Black faith still can’t be washed away
Not even in that Florida water
Not even in that Florida water
In that Florida water


Aaron Eisenberg:
The national referendum on Donald Trump succeeded, but the referendum on a Republican Party that fully embraced Trumpism failed. Trump will lose, but the resounding Democratic victory that many anticipated never came. Even after all the racism, sexism, xenophobia, willful mismanagement of the coronavirus crisis, economic catastrophe, and everything else, nearly 70 million Americans still cast ballots for Trump. Joe Biden ran the same campaign playbook that won him the Democratic primary in the general election. He focused on Donald Trump, his decency, his ties to President Obama, and a return to normalcy. He continued to do this even at a time when the entire world was upended by the coronavirus making normalcy a pipedream. In the end, that proved to be enough. Thanks to tireless efforts from organizers across the state, Georgia flipped blue for the first time since 1992. Biden was also able to flip the needed rust belt states of Wisconsin, Michigan, and Pennsylvania that Hillary Clinton lost.

However, in an election where there were supposed to be gains at both the Senate and House level for Democrats, those wins never materialized. The Democrats focus on suburban voters failed, highlighting explicitly for many, that this was a referendum on Trump and Trump alone. There is still hope with two runoff elections in Georgia for a Democratic Senate majority, and then the need to push for so much more if that materializes, but without that, more austerity and Mitch McConnell induced gridlock is anticipated. While Biden won, and Trump was defeated, dealing the harder, more difficult challenge of legislating out of the intertwined crises of COVID-10, climate, and capital remains to be fought. While we can now let out a sigh of relief about defeating Trump, if anything, this week shows the substantial amount of work that needs to be done.

Maria Savel:
I think the biggest takeaway from this presidential election is that there is a lot of work to be done. There was no blue wave, and Joe Biden seems likely to be the next president by an upsettingly small margin. The progressive left will have to constantly push the (probable) Biden administration further left, while also working to counter a rapidly growing extreme right. I do not know how this can be done, but we are going to have to fight white nationalists, the Republican party and the Democratic establishment the whole way. Progressives did well in their races, and progressive strongholds are emerging. But if we are going to effectively fight the right, we need to better communicate our policies and positions and reach even more people.

Caitlin Crowe:
Watching Joe Biden and the Democrats very nearly manage to snatch defeat from the claws of victory up against an astonishingly incompetent and generally loathsome candidate for the second time in a row, I think any fair-minded person must give them credit for steadfastly refusing to learn anything at all. Another party might look at the ‘red’ states that passed progressive policies while rejecting moderate democratic candidates, or the fact that Obama managed to win Florida handily twice despite perceived status as a ‘radical’ change candidate, and they might think it was possible they could be going about things the wrong way. But, heroically Democratic elected officials and various hangers-on have already begun loudly blaming things like progressive’s lack of antipathy for ‘socialism’, and BLM’s demands for comprehensive police reform, for poisoning moderates and swing voters and losing them winnable races. A recent politico article calls Biden and Mitch McConnell, ruthlessly effective Republican Senate leader, ‘the new Washington power couple’ Biden’s record suggests to me that he will embrace cuts to social security and the introduction of brutal austerity measures; he has already begun to turn his back on the largest protest movement in the country’s history and abandon the ‘most progressive ever!’ policy platform he adopted during his campaign. Any nominally left of center political project must prepare to deal with him and his party as fundamentally antagonistic to their goals.

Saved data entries
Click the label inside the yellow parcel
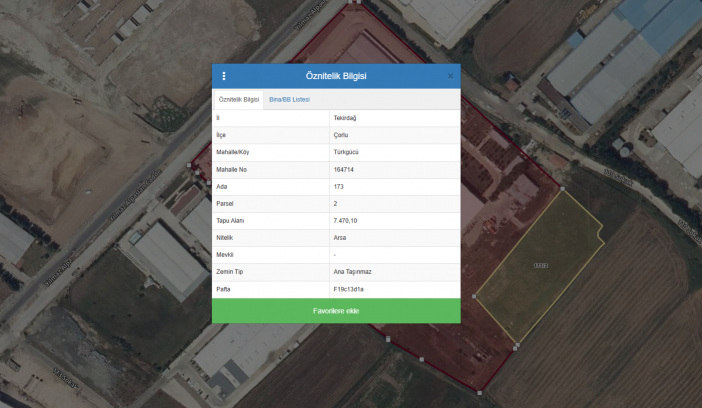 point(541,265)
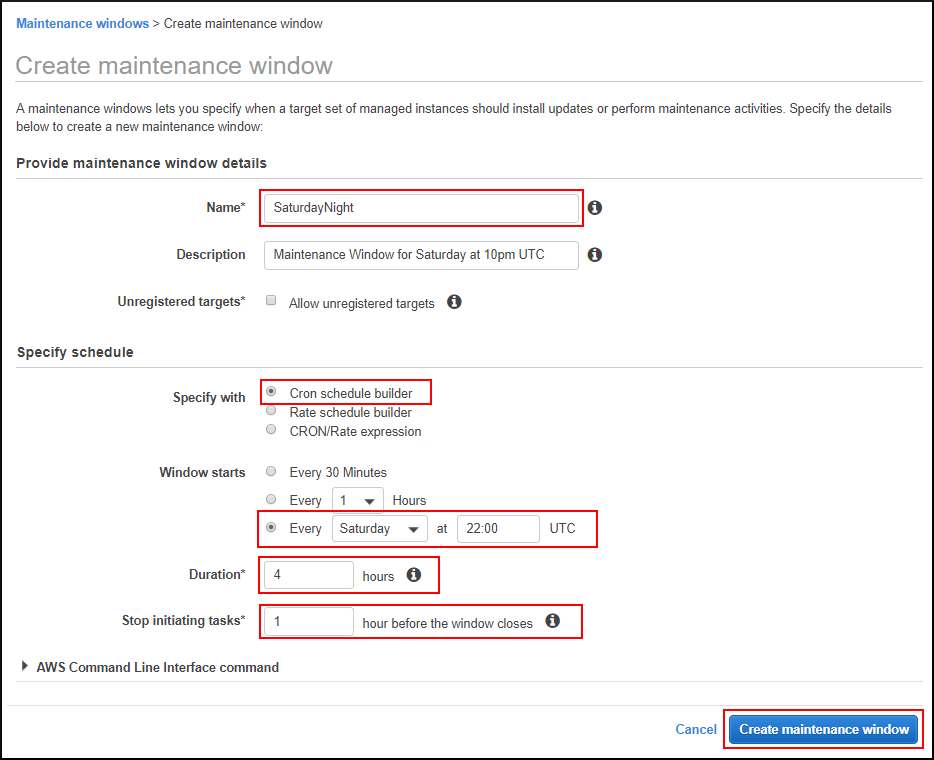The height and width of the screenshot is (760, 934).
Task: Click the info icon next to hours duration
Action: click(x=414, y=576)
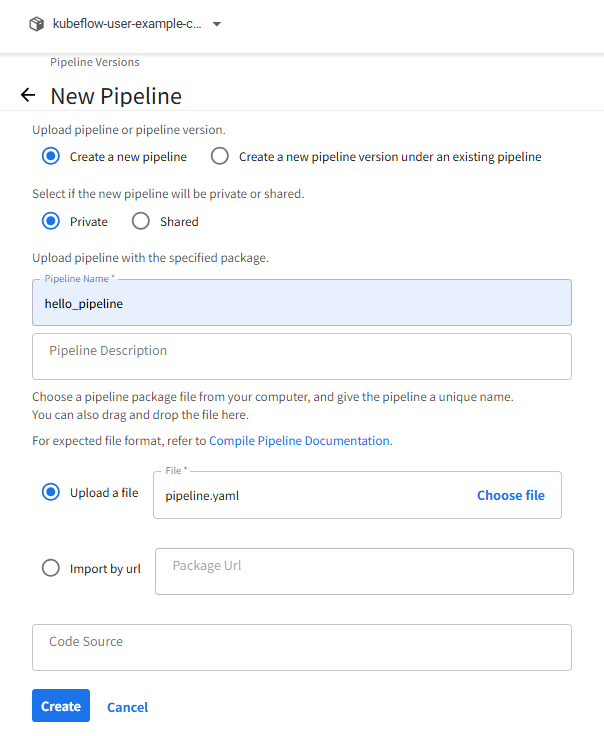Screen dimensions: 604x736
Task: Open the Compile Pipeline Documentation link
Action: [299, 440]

• LIST OF TASKS:
[A] Condense the paragraph of the election commentary that begins "I think the biggest takeaway" into a short bulleted list that keeps its main points.
[B] According to the election commentary, are these statements correct? Answer yes or no for each, quoting the words that decide it.
(i) Georgia flipped blue for the first time since 1992.
(ii) Nearly 80 million Americans voted for Trump.
(iii) Maria Savel says progressives did poorly in their races.
[C] Copy the part of the election commentary between "However, in an" and "needs to be done.", inclusive.
Rely on the election commentary alone.

• SOLUTIONS TO THE EXERCISE:
[A]
- Much work remains to be done.
- There was no blue wave, and Joe Biden seems likely to win by an upsettingly small margin.
- The progressive left must keep pushing the probable Biden administration further left while countering a rapidly growing extreme right.
- The fight will be against white nationalists, the Republican party and the Democratic establishment.
- Progressives did well in their races, and progressive strongholds are emerging.
- To fight the right effectively, progressives must communicate their policies and positions better and reach more people.

[B]
(i) Yes: "Georgia flipped blue for the first time since 1992"
(ii) No: "nearly 70 million Americans still cast ballots for Trump"
(iii) No: "Progressives did well in their races"

[C]
However, in an election where there were supposed to be gains at both the Senate and House level for Democrats, those wins never materialized. The Democrats focus on suburban voters failed, highlighting explicitly for many, that this was a referendum on Trump and Trump alone. There is still hope with two runoff elections in Georgia for a Democratic Senate majority, and then the need to push for so much more if that materializes, but without that, more austerity and Mitch McConnell induced gridlock is anticipated. While Biden won, and Trump was defeated, dealing the harder, more difficult challenge of legislating out of the intertwined crises of COVID-10, climate, and capital remains to be fought. While we can now let out a sigh of relief about defeating Trump, if anything, this week shows the substantial amount of work that needs to be done.